Do this:
Copy the data that begins at the line containing "Task: Sort by the Active column sort icon" and ends after the line containing "point(191,7)", swapping "tweet's" for "post's" and changing nothing else. Leave the pictures out of your copy.

Dataset records:
■ ■ ■ ■

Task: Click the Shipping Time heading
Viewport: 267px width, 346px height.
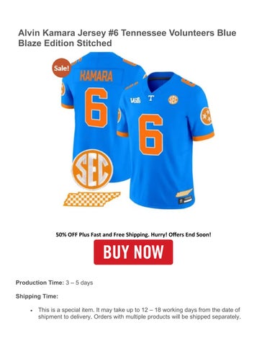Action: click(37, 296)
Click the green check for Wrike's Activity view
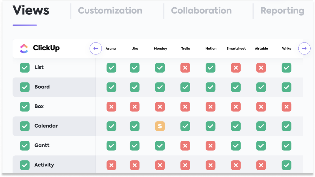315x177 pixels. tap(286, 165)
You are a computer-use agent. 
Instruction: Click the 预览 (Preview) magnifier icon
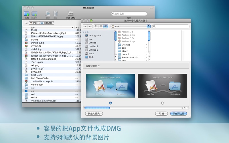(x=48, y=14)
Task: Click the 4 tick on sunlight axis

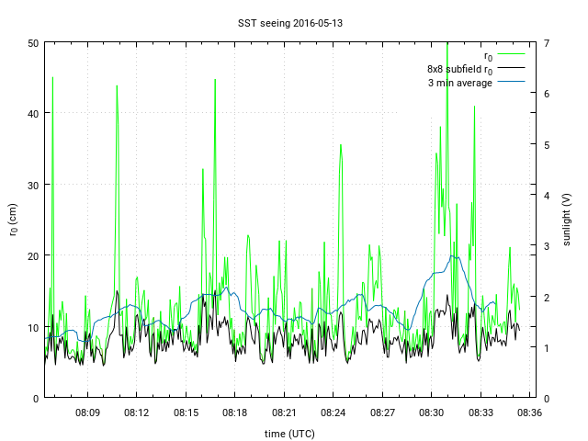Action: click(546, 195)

■ ■ ■ ■

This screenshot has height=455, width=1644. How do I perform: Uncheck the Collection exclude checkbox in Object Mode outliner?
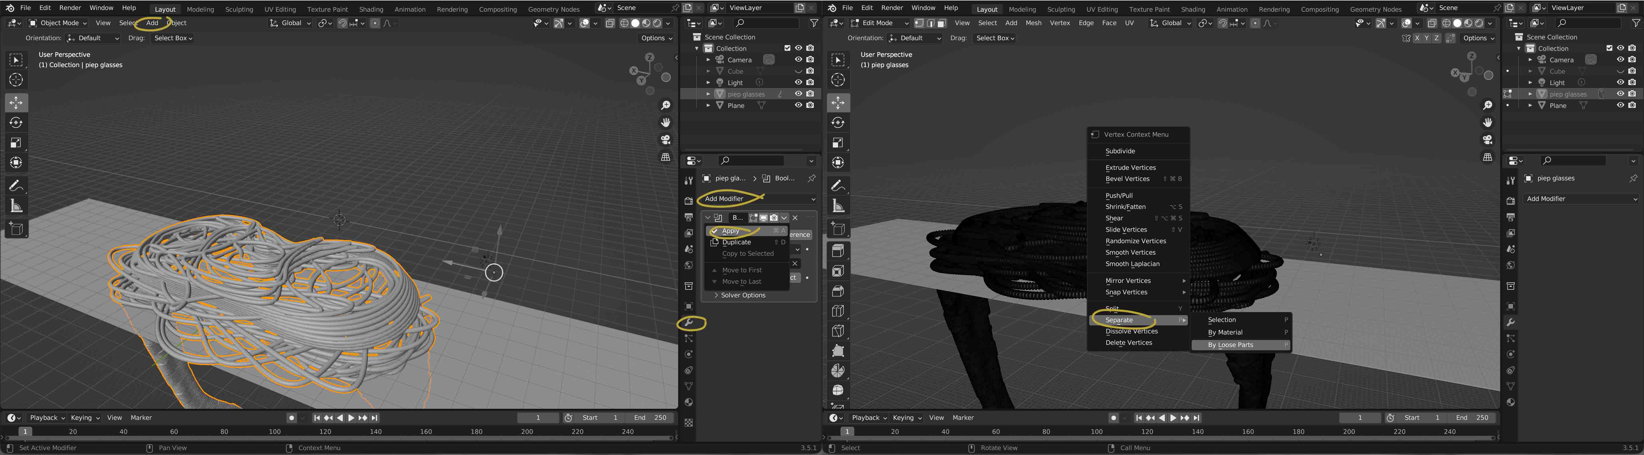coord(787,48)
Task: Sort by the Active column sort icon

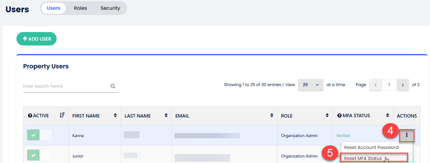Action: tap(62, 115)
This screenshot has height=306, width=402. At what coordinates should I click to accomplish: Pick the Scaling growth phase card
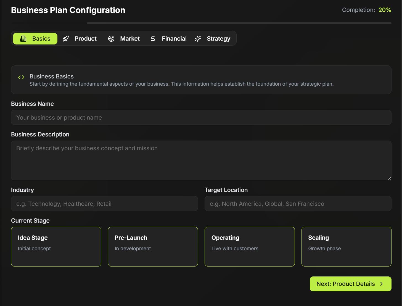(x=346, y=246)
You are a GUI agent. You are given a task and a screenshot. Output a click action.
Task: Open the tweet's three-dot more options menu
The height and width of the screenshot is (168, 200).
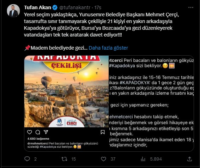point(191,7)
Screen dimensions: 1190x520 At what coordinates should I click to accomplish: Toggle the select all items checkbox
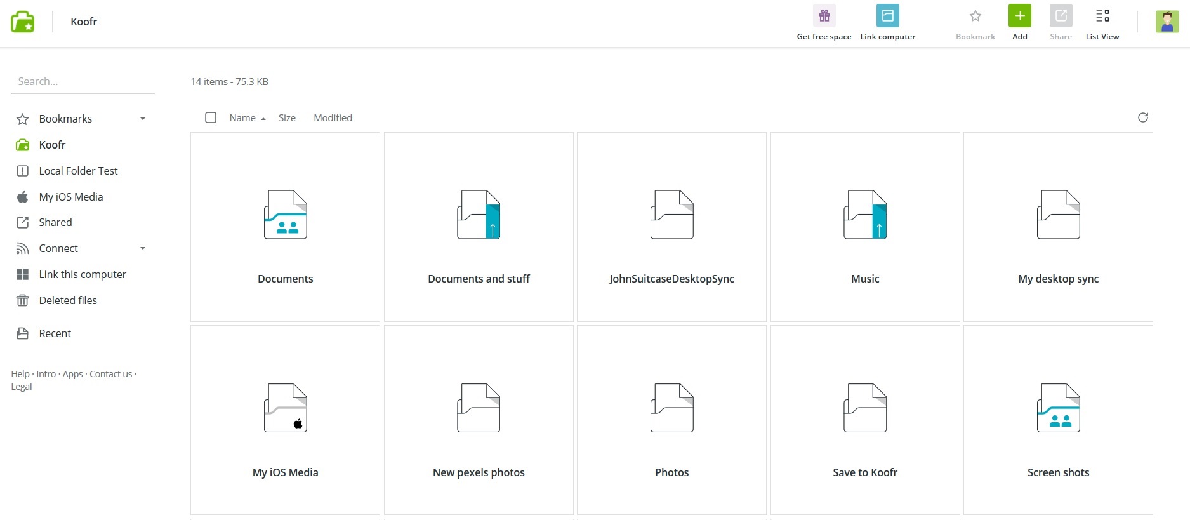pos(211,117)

■ ■ ■ ■

Output of the exercise:
Task: Sort by the Active column sort icon

Action: tap(62, 115)
This screenshot has height=306, width=402. At what coordinates should I click to accomplish: Pick the Scaling growth phase card
(x=346, y=246)
You are a GUI agent. You are given a task and a screenshot. Output a click action.
Task: Open the post's three-dot more options menu
The height and width of the screenshot is (168, 200).
point(191,7)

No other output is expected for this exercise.